East Dock Street
- Location: Dundee, Scotland
- Coordinates: 56°27′57″N 2°56′57″W﻿ / ﻿56.4658°N 2.9491°W
- Surface: Grass
- Record attendance: 5,000

Tenants
- Dundee Harp (1884–1894) Dundee Wanderers (1894)

= East Dock Street =

Football ground in Dundee, Scotland

East Dock Street, also known as the Harp Athletic Grounds, was a football ground in Dundee, Scotland. It was the home ground of Dundee Harp, and was used by Dundee Wanderers at the start of the 1894–95 season.

==History==
The ground was home to Dundee Harp between 1884 and 1894, and the venue of their 35–0 win over Aberdeen Rovers on 12 September 1885 in the first round of the Scottish Cup. It was used to host the final of the Forfarshire Cup in 1887, 1889, 1890, 1891 and 1896, with the 5,000 spectators at the 1887 final possibly being the ground's record attendance.

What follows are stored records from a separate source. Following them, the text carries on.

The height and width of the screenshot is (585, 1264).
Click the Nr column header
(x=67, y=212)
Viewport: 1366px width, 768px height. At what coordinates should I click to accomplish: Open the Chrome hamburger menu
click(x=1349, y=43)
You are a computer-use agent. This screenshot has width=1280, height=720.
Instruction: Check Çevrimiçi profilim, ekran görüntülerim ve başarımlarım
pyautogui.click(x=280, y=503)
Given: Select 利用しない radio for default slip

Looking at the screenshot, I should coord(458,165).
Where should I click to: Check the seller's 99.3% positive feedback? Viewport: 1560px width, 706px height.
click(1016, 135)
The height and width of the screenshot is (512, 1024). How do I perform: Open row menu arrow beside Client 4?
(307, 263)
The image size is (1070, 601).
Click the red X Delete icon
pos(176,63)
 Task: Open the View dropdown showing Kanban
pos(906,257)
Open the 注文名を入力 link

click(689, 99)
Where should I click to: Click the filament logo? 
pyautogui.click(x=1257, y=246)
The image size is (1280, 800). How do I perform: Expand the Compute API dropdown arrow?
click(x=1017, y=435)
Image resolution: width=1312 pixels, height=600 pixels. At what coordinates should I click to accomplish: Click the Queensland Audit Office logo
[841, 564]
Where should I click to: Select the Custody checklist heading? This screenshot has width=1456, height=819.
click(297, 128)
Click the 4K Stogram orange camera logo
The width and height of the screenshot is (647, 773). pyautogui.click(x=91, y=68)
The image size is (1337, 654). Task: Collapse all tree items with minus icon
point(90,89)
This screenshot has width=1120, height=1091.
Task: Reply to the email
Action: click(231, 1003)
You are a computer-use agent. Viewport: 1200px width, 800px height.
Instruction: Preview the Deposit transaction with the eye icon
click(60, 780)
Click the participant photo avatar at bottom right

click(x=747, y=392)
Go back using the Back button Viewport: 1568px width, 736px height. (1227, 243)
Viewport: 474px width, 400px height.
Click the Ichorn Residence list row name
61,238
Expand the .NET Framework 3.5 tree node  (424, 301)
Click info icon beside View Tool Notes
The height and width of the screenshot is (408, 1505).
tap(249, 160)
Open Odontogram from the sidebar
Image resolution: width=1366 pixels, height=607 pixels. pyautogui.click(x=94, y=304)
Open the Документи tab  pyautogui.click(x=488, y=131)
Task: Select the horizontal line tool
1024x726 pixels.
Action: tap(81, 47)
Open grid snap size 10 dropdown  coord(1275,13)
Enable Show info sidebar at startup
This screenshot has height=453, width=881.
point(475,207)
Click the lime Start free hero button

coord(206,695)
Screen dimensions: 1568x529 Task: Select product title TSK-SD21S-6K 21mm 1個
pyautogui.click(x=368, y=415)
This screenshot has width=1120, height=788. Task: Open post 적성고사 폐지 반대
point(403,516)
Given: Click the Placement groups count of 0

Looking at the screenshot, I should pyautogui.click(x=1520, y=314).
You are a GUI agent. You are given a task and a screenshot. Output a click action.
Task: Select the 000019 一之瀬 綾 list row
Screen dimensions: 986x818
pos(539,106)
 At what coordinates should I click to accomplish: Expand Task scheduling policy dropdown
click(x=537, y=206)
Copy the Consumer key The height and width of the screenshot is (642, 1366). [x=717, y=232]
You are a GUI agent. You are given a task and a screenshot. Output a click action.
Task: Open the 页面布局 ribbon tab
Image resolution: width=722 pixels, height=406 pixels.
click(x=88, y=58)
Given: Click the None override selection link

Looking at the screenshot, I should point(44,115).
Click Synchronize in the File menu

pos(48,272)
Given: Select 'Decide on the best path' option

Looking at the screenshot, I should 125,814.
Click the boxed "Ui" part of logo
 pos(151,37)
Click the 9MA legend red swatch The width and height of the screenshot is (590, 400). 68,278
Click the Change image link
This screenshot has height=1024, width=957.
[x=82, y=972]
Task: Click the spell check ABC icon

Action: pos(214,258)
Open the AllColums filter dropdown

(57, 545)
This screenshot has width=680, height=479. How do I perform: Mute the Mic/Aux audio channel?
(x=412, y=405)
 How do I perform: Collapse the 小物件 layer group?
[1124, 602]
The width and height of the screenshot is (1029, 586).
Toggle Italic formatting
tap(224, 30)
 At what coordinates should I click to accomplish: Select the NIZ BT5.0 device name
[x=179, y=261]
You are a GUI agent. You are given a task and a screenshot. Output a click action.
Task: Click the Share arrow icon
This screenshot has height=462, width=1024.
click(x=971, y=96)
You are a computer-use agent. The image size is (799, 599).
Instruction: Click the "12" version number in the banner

When the newly formed Dundee Wanderers were elected to Division Two of the Scottish Football League in 1894, they began the 1894–95 season playing their home matches at East Dock Street rather than their Clepington Park ground. The first match was a 2–2 draw with Motherwell on 25 August 1894, and following matches against Port Glasgow Athletic on 15 September (a 9–0 win) and Airdrieonians on 20 October (a 2–1 defeat), Wanderers' final league match at the ground was on 10 November, a 6–0 defeat to Hibernian. The club then moved back to Clepington Park for the remainder of the season. The site is now part of an industrial estate.